“Lá no alto, como gotas arteriais da selva mágica, vergam-se os copihues vermelhos … O copihue vermelho é a flor do sangue, o copihue branco é a flor da neve... Num tremor de folhas, a velocidade de uma raposa atravessa o silêncio, mas o silêncio é a lei destas folhagens...” (Neruda, Confesso que vivi, Ed. Difel, 17a- edição, p.5-6)
Nesta parte 2:
...Valparaíso, Puerto Varas, vulcões em chamas e uma experiência mapuche...
Valparaíso
Certamente deve ser mais convidativa próximo ao verão, nunca dentro dele. Deve ser bom se perder entre as escadas e becos dos morros que cortam a cidade portuária. O Pacífico, pelo menos por lá, faz jus ao nome, dando ao oceano um ar de baía.
Vimos outra manifestação universitária nas ruas, dessa vez no início, vindo feito cobra larga tomar a principal avenida. Para se ter ideia do tamanho não me lembro de ver a cauda, acabei pegando um acsensor, elevadores antigos, tipo mini-bondinhos de trilho que lhe leva aos mirantes da cidade.

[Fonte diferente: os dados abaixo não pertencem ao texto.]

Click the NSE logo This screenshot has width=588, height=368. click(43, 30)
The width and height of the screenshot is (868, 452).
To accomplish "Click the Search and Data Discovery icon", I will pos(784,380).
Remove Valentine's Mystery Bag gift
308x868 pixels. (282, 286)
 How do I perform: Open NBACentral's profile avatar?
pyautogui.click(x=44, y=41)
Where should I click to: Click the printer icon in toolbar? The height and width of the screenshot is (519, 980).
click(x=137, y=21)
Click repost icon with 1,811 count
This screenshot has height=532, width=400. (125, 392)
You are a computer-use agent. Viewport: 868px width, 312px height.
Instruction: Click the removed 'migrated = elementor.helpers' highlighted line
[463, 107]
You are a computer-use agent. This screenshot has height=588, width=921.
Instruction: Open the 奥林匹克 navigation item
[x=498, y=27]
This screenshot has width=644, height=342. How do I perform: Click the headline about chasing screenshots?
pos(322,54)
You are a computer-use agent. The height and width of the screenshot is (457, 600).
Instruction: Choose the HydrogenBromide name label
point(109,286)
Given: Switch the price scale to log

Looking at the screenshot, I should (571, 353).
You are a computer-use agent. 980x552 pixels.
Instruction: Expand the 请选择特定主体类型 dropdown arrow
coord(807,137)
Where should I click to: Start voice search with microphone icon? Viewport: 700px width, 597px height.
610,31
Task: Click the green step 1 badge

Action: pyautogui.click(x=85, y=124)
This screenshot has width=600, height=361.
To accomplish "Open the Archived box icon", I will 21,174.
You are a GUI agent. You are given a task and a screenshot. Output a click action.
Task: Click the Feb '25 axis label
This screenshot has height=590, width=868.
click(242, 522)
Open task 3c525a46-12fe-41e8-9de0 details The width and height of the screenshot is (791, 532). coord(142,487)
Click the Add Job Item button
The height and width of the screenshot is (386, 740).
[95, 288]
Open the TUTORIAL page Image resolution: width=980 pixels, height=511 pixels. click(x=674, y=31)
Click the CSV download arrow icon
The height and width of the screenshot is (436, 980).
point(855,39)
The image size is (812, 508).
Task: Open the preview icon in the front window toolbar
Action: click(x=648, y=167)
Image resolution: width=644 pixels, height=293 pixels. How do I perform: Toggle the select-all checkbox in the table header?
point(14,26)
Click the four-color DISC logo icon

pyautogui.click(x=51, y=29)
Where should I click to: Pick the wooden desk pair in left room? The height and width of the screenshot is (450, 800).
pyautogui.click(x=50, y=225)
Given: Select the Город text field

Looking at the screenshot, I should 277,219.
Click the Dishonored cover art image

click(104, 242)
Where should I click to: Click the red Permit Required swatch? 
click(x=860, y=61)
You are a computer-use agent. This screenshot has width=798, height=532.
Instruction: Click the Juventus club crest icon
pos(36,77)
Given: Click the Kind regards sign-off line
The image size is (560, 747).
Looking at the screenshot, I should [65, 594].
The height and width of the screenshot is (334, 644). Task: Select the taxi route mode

Vale a pena a ida a Santiago no outono e no inverno apenas para conferir a La Sebastiana, casa que Neruda fazia questão de passar os reveillons com os amigos em festas que ainda dá para sentir o clima em alguns andares. Há quatro. No último, onde escrevia acompanhado de seu copos, nos dá a sensação de estar navegando na serenidade de um céu de cruzeiro. Cruzeiro com uísque.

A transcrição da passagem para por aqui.